▸ **Materials provided**:

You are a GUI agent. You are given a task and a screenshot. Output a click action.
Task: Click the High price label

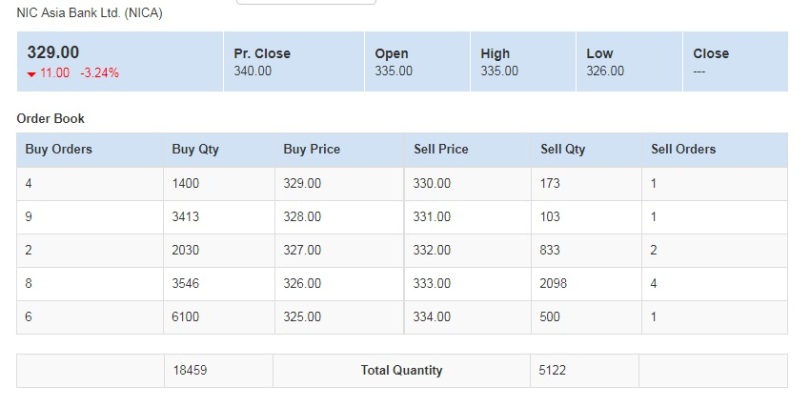click(495, 54)
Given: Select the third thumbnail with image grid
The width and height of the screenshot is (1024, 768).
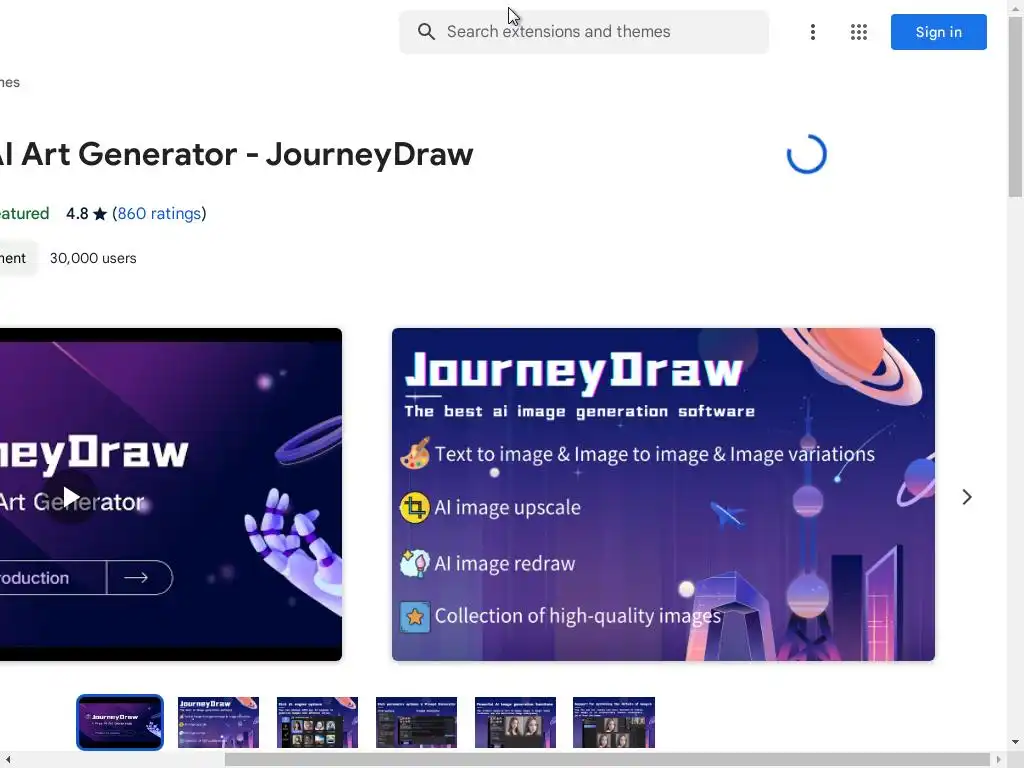Looking at the screenshot, I should point(317,722).
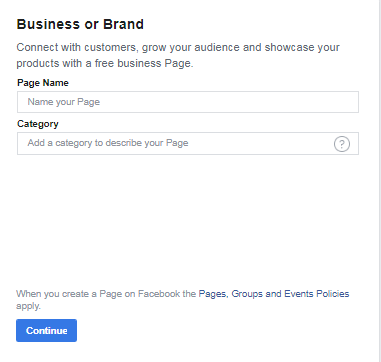Focus the Page Name input field
The image size is (381, 362).
click(x=188, y=102)
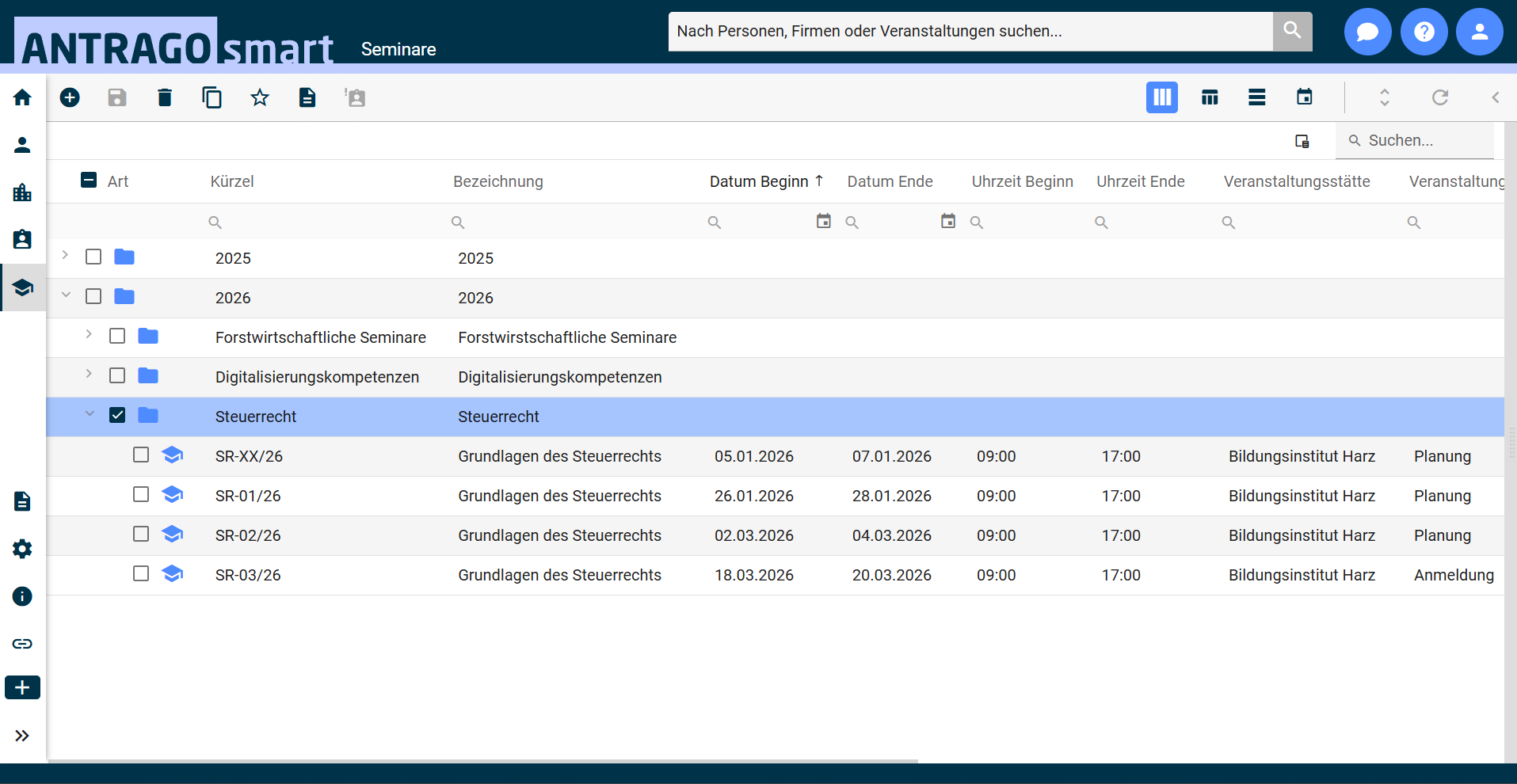Click the refresh icon in toolbar
This screenshot has width=1517, height=784.
(x=1439, y=97)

▸ **What you will do**: Only the lines from the one containing "The width and" through the final line of the entries belong in the copy, both ends included. Pictures stay out.

▸ **Solution to the exercise**:
The width and height of the screenshot is (1024, 768).
Looking at the screenshot, I should point(317,722).
Focus the Page Name input field
The image size is (381, 362).
click(x=188, y=102)
Click the refresh icon in toolbar
This screenshot has width=1517, height=784.
(x=1439, y=97)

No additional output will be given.